Decade di fuoco

Youth is a dream, a form of chemical madness.


Mi sono fermata sempre più spesso, negli ultimi mesi, a ripensare al valore del periodo che sto vivendo. 
Adolescenza.
Teenage.
Che per gli adolescenti è uno strazio, perché è la quintessenza dell’instabilità, del cambiamento. Mai nessuna certezza, o decisione definitiva, solo un’incostanza e una volubilità così costanti da sfinirci. E forse, proprio per tutti questi dolori, che più che dolori veri e propri sono gioie che si fanno attendere e poi non arrivano mai, finiamo per temprarci, per cedere all’abitudine. Diventiamo adulti, infatti, quando il male non è più la conseguenza ultima del peggiore degli sbagli, ma, semplicemente, un’opzione. Molto spesso la più probabile.
Per gli adulti, invece, è una sorta di età dell’oro da rivangare, celebrare e a cui non si può che guardare con nostalgia. È perché è l’ultimo periodo della vita che si vive con una certa spensieratezza che bisogna glorificarlo sino a creare un’idea così ben definita e mitizzata da creare uno standard per gli adolescenti stessi.
È strano, perché in questa maniera si crea una sorta di paradosso in cui noi ragazzi ci sentiamo frustrati perché non riusciamo a goderci la nostra età con quella spensieratezza e quella gioia che “i grandi” tanto ammirano. Sentiamo allora un senso di perdita, di rimorso per quello che non riusciamo a vivere.
Il sugo della storia è proprio questo: non tutti hanno lo stesso stile di vita. Non tutti hanno lo stesso carattere. O gli stessi permessi. L’adolescenza, prima di ogni stereotipo da film/sitcom degli anni ’00, è prima di tutto confusione. Poi frustrazione. Poi delusione. Poi senso di colpa. E poi altre diecimila emozioni, ognuna diversa dall’altra, in una giostra infinita in cui i nostri sentimenti scommettono su quale di essi ci farà venire la nausea. È una montagna russa di fissazioni, paranoie, casini, oh, casini a non finire. Non c’è niente da ridere. Eppure non è difficile trovarvi un senso di poesia, comunque una speranza in questa crescita dolorosa un po’ miracolosa e tutta per i fatti suoi. E non è romanticizzazione del dolore, è un riconoscere che, alla fine, il male serve a qualcosa e, molto in fondo, gli adulti hanno ragione almeno su una cosa: che il male, rispetto a loro, riusciamo a dimenticarlo molto più facilmente.
L’incertezza, l’ignoto, l’ansia che ne deriva sono tutte conseguenze tipiche di quello che non è altro che un periodo breve, condito da ogni possibile eccesso- una mia insegnante, anni fa, diceva “voi ragazzi sentite tutto amplificato, per voi un quattro è la fine del mondo; ma ditemi, cosa è un quattro in confronto all’immensità dell’universo?”.

MATERIALE FORNITO -

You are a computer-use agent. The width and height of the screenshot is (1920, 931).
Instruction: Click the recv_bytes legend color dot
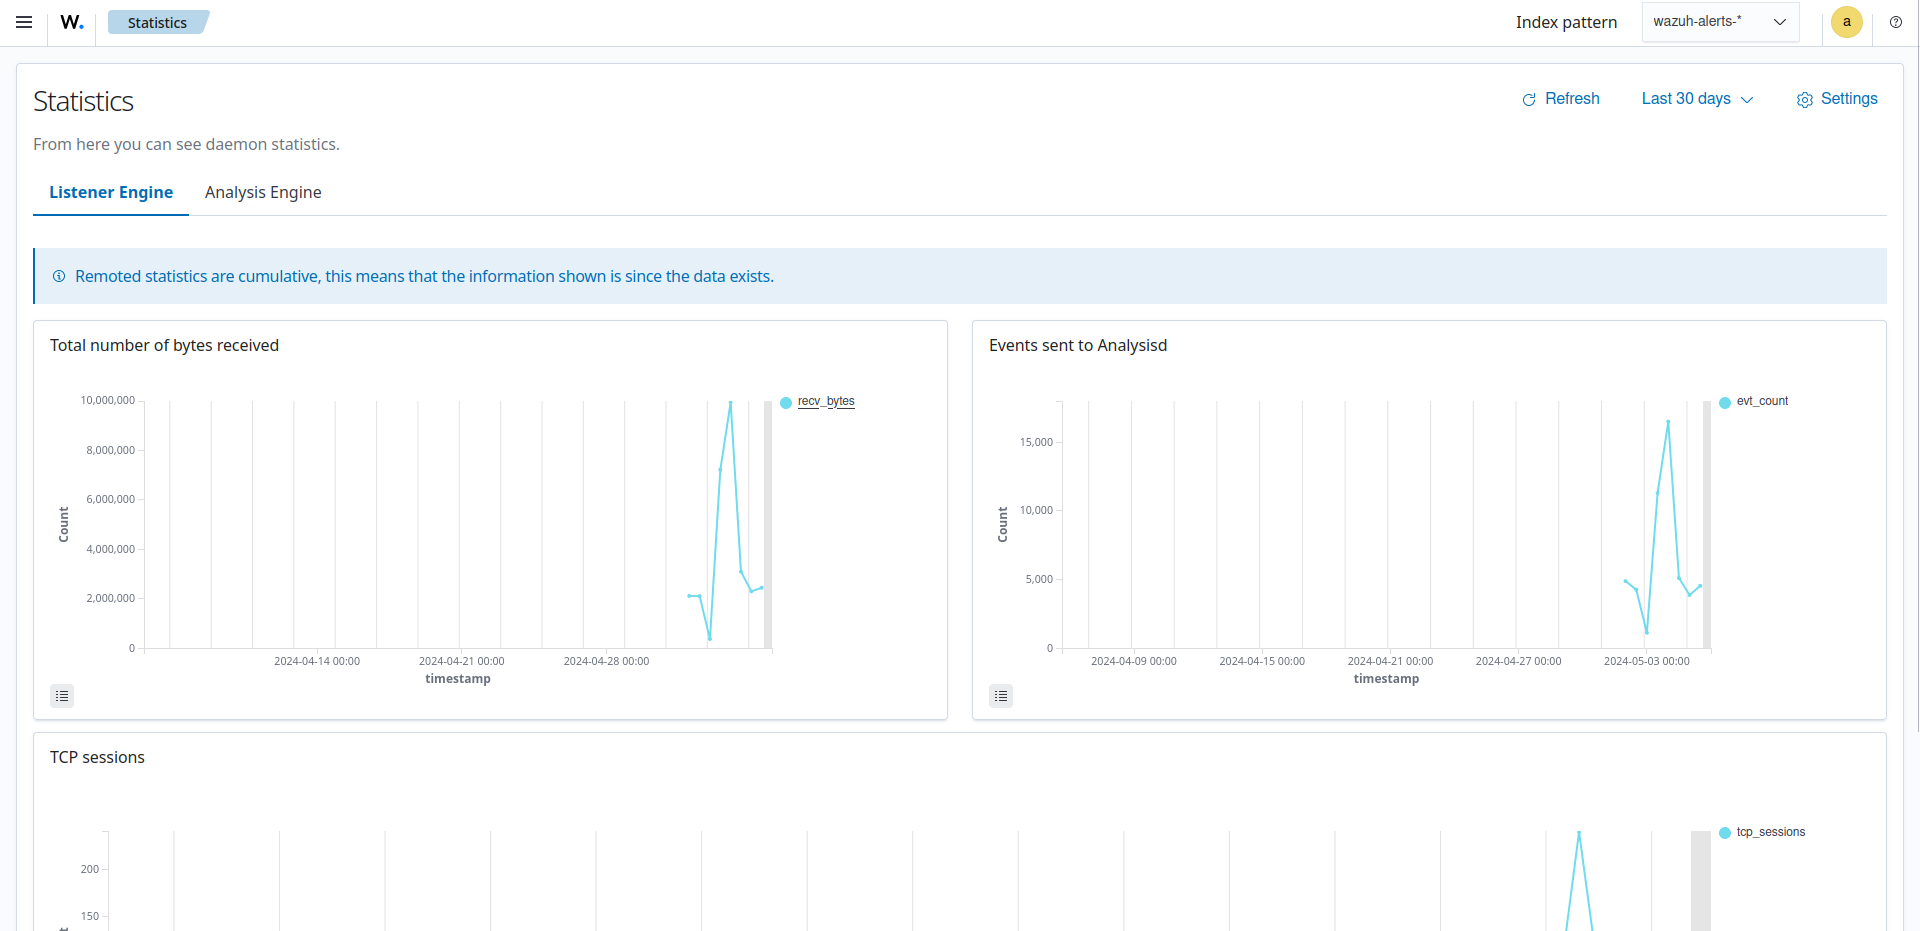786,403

--

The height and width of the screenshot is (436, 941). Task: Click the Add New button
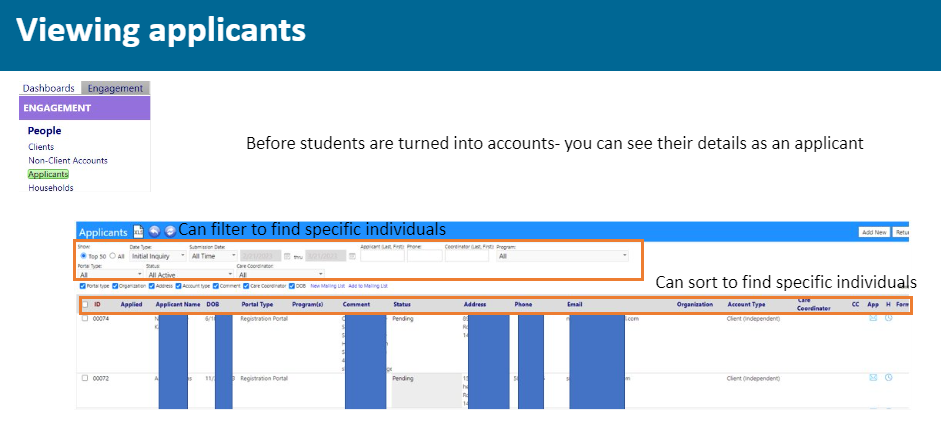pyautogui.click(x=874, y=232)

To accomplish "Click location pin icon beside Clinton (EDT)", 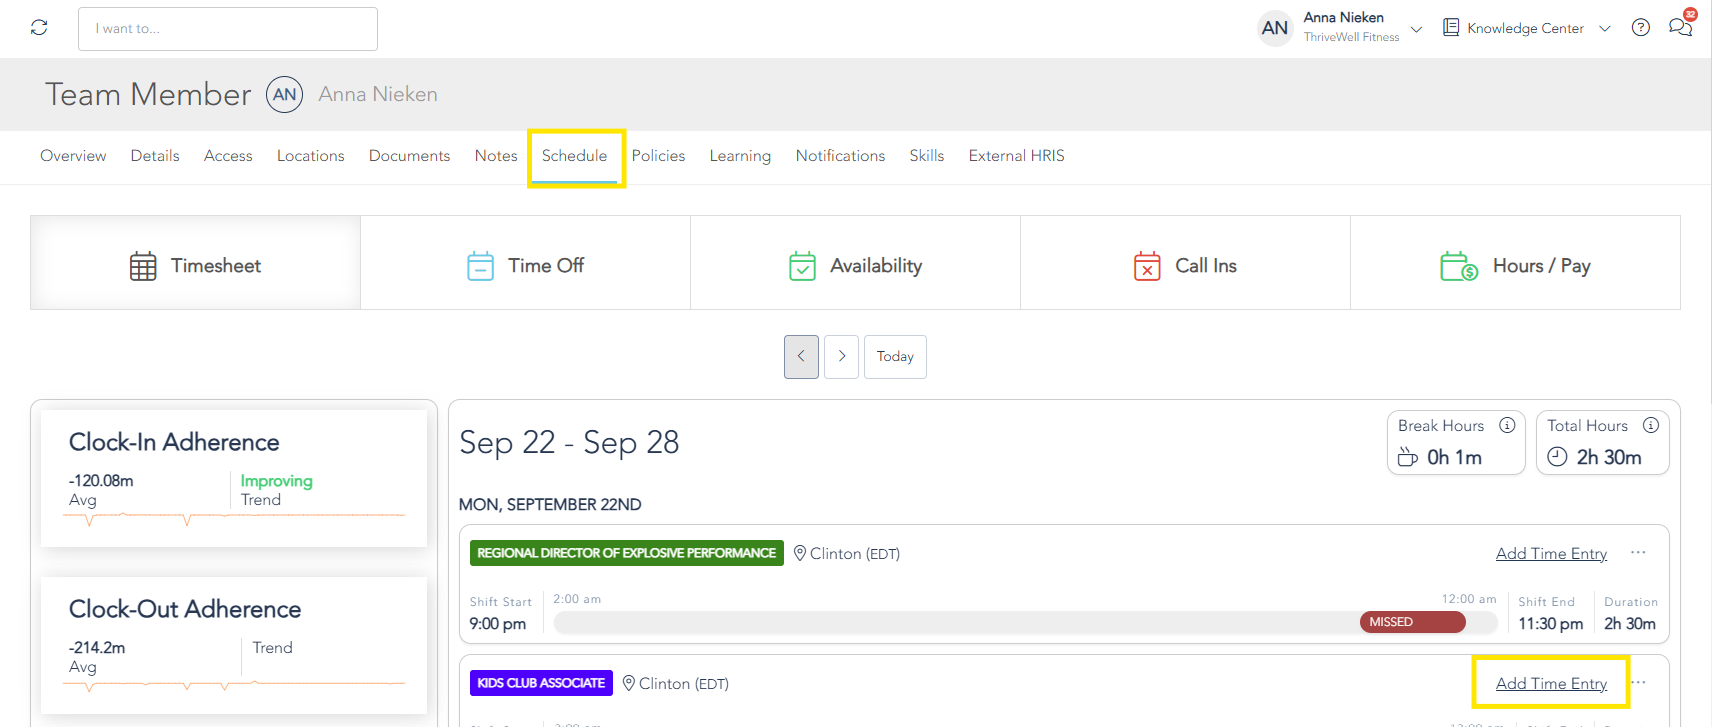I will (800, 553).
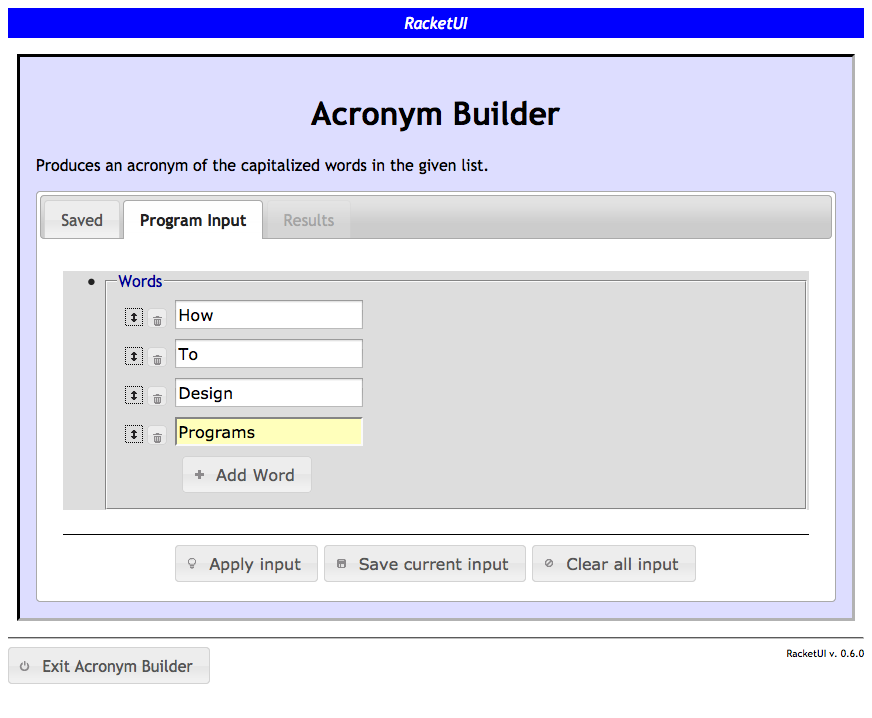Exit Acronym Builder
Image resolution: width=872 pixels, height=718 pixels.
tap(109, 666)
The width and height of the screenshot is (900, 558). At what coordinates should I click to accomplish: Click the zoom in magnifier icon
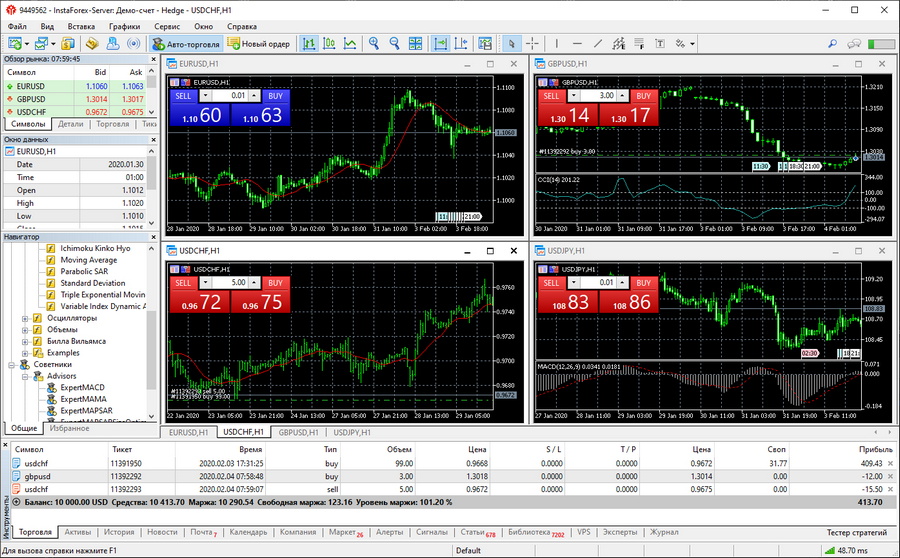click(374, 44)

COMPITI -
[1] Nel brano sull'adolescenza, in quale momento si diventa adulti?
[2] Riassumi in due frasi il brano sull'adolescenza.
Le righe non servono per svolgere il lavoro.

RISPOSTE PER COMPITO -
[1] Quando il male non è più la conseguenza ultima del peggiore degli sbagli, ma semplicemente un'opzione, molto spesso la più probabile.

[2] L'adolescenza è descritta come un periodo di instabilità e confusione, faticoso per chi lo vive, mentre gli adulti lo ricordano con nostalgia come un'età spensierata e ne fanno un modello che lascia i ragazzi frustrati e pieni di rimorso. Pur tra ansia, paranoie ed eccessi, il brano vi trova poesia e speranza, perché il male serve a qualcosa e i ragazzi riescono a dimenticarlo più facilmente degli adulti.